I am trying to get the gradients at the first layer of my network and was hoping to get some help on it. I am aware that I am able to use hooks
to accomplish this https://github.com/utkuozbulak/pytorch-cnn-visualizations/blob/master/src/guided_backprop.py. What if my model consists of an LSTM ? How can I get the gradients for each input provided to the LSTM like the architecture below for example. Are there any examples online ? Been looking but have yet to find any.

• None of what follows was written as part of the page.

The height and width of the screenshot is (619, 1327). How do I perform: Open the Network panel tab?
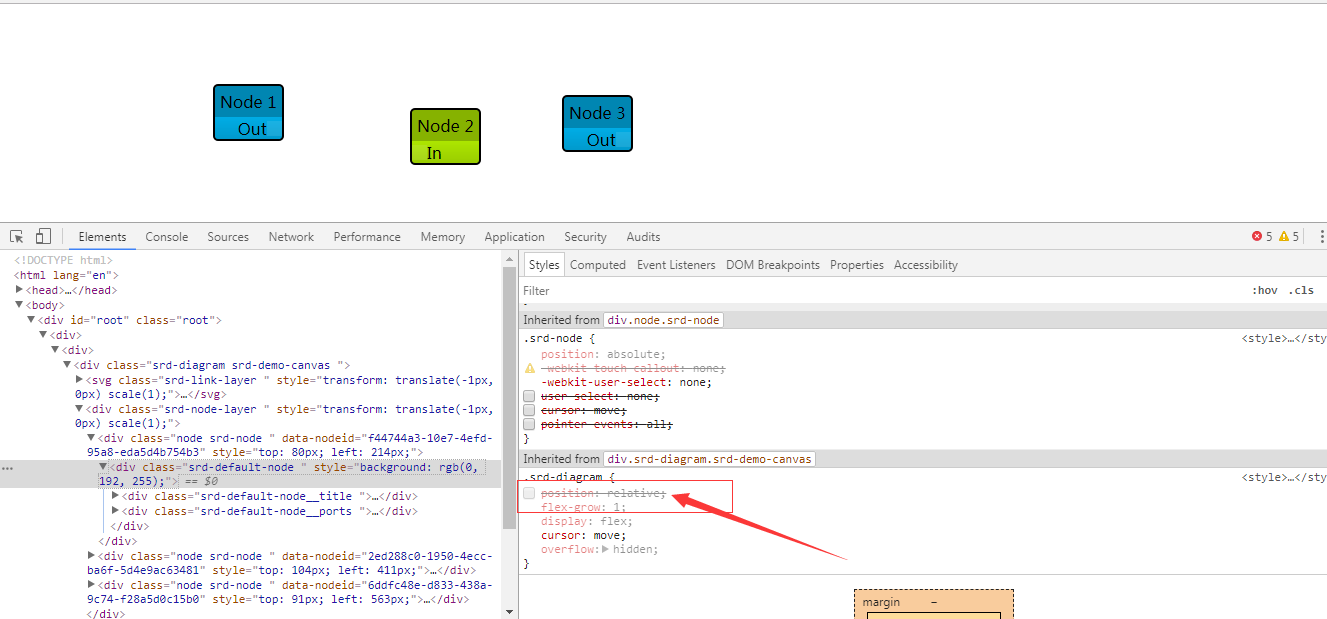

# ======= CNN LSTM MODEL =========== #
class CNNLSTM(nn.Module):
def __init__(
self, embedding_dim=64, h_dim=32
):
super(CNNLSTM, self).__init__()
# parameters
self.h_dim = h_dim
self.embedding_dim = embedding_dim
## CNN Feature Extractor
self.model = models.vgg16(pretrained=True)
self.model = nn.Sequential(*list(self.model.children())[0]) #5, 10, 18, 25, 31
for name, param in self.model.named_parameters():
if param.requires_grad:
param.requires_grad = False
# CNN feature embedder
self.feature_embedder = nn.Linear(1536, embedding_dim)
# LSTM
self.lstm = nn.LSTM(
embedding_dim, h_dim, 1, dropout=0.0, batch_first=False
)
# MLP classifier
# using cross entropy loss so the output for each sample must have the same size as the total
# number of classes
self.classifier = make_mlp(
[h_dim, 128, 2],
['relu', 'sigmoid'],
batch_norm=False,
dropout=0.0
)
def init_hidden(self, batch):
return (
torch.zeros(1, batch, self.h_dim),
torch.zeros(1, batch, self.h_dim)
)
def forward(self, images_pedestrian_all):